Descriptive statistics, inferential statistics, rhetorical statistics

Loet Leydesdorff loet at LEYDESDORFF.NET
Wed Aug 6 03:23:12 EDT 2003

Rejoinder to Van den Besselaar's Letter entitled "Descriptive statistics,
inferential statistics, rhetorical statistics."

Van den Besselaar (2003) illustrates his argument with a quote of our
conclusion that "the network of words does not significantly correlate with
the geographical division" (Leydesdorff & Heimeriks, 2001, p. 1266).
However, this conclusion was entirely based on replicating the simulations
suggested by Van den Besselaar in previous exchanges, i.e., on random
samplings. Van den Besselaar & Heimeriks (2000, pp. 89-93) was for that
reason provided as a reference.
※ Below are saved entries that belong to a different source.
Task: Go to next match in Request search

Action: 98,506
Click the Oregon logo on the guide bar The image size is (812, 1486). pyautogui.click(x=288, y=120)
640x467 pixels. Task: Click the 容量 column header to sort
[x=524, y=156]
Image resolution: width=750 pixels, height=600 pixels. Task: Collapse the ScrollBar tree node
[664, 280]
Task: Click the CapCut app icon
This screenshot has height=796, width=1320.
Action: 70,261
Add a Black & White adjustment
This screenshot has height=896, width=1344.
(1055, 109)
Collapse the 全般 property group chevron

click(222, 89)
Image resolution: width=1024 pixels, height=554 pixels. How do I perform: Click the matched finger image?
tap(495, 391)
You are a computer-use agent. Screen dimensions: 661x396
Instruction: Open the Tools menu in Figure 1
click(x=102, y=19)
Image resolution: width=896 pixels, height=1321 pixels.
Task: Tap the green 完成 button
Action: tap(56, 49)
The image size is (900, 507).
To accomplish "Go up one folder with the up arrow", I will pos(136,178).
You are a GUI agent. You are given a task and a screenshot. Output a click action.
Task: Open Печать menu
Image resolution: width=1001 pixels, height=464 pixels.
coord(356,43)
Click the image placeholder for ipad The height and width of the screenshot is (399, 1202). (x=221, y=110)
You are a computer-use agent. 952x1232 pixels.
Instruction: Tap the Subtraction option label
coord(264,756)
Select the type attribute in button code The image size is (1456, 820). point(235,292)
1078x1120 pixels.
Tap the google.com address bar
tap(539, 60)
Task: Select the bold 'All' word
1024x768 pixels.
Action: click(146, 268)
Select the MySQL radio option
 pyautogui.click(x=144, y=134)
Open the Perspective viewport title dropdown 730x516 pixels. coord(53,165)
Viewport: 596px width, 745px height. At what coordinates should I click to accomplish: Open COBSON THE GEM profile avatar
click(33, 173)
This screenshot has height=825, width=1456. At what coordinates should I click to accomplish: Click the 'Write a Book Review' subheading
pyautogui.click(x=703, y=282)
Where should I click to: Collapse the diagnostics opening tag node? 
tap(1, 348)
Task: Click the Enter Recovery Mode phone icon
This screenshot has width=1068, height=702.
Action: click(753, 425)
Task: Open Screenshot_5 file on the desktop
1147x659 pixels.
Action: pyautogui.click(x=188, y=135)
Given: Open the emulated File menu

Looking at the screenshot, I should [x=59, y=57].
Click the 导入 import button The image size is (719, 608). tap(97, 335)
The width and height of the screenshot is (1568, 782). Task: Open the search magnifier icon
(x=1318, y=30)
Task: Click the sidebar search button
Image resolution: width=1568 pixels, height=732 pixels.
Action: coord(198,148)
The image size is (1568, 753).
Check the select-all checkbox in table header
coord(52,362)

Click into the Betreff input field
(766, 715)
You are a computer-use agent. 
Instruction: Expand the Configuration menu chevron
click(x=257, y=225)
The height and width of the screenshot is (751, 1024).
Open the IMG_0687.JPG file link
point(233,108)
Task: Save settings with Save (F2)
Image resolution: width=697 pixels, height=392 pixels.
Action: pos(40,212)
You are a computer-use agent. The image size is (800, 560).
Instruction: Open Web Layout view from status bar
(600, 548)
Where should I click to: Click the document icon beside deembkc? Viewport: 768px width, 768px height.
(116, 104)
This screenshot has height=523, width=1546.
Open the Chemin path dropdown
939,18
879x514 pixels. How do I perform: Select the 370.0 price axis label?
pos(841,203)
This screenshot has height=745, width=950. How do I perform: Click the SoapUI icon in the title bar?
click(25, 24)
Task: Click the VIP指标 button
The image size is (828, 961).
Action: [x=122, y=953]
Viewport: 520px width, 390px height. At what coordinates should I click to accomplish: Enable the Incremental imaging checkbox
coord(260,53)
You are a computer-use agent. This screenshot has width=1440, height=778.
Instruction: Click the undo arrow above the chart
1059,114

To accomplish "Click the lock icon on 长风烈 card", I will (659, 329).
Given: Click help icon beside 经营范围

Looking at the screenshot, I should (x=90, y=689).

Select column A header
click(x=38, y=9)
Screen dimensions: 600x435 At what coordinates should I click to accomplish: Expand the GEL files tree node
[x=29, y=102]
Indeed, the inference cannot be based on the
descriptive statistics.

Loet Leydesdorff

----- Original Message -----
From: "Peter van.den.Besselaar" <Peter.van.den.Besselaar at NIWI.KNAW.NL>
Sent: Wednesday, August 06, 2003 8:54 AM
Subject: [SIGMETRICS] Descriptive statistics, inferential statistics,
rhetorical statistics

> In a contribution to this list, Loet Leydesdorff replied to my brief
communication in JASIST (2003-1) "Empirical evidence for
self-organization?". My reply - as letter to the editor - is now published
in JASIST 2003-9:
> "Descriptive statistics, inferential statistics, rhetorical statistics"
> Loet Leydesdorff (2003) argues that my analysis (Van den Besselaar, 2003)
is not correct and not relevant. In his argument, however, he mixes up
samples and populations, and he incorrectly uses concepts such as
'significance' and 'eigenstructures'.
> Leydesdorff's data are attributes of the papers in "a carefully selected
set" of biotechnology journals. In other words, it is not a sample from a
larger set of journals, and therefore he analyzes on the level of the
population. Applying statistical techniques on a population is descriptive
statistics. Of course statistical packages like SPSS calculate 'significance
levels' but these belong to the realm of inferential statistics, that is
generalizing from random samples to populations. In his claim that my
"simulation results usually did not pass the significance tests provided by
SPSS" and that  his "results using bibliometric data did pass these tests",
he is confusing samples and populations. As there is no sample whatsoever,
using the qualification 'significant' is irrelevant and misplaced. The same
holds when he uses the results of the simulations to conclude that "the
network of words does also not significantly correlate with the geographical
> Samples come into play when testing the quality of the discriminant
analysis. I have drawn random samples, and use the sample statistics (the
discriminant functions) to predict the population parameters. As every
random sample fails to do this, one has to conclude that using discriminant
analysis for describing the relation between 'title words' and 'region of
origin' is wrong. This can be explained by the large number of unique
observations in the data, and this also explains the results of the
simulations (Van den Besselaar, Heimeriks 1998, pp 98-100). Leydesdorff
argues that this test of the DA is not relevant because "one cannot expect
any significant correlation between the eigenstructures of highly specific
samples." Of course one does not expect this in case of highly specific
samples, but my test shows that the eigenstructures of random samples are
completely different.
> Leydesdorff states that I misread and selectively quote his paper, as he
is not doing first order data analysis. He tries to develop a 'new
methodology for second order theorizing' to answer 'what-if questions' about
the interaction between the global knowledge production system and regional
institutionalization. I do not have problems with type of questions, but the
'new methodology' needs clarification: what can we conclude from the
'significant' correlations between the 'regional word sets' with the word
sets representing the 'intellectual space' (Leydesdorff & Heimeriks 2001,
p.1268)? First, the mapping of the intellectual space is based on a very
weak factor structure (Leydesdorff & Heimeriks 2001, 1266). Second, the
regional word sets are highly questionable (Van den Besselaar 2003).
Additionally, I showed that the positions of the three regions within the
intellectual space change from year to year (E-mail communication, November
1998). This change is so implausible t!
>  hat one should seriously doubt about the adequacy of the methods used to
measure these positions: the discriminant analysis. The conclusion is that,
despite the 'significant' results, the 'new methodology' is not convincing.
What remains is an example of rhetorical statistics.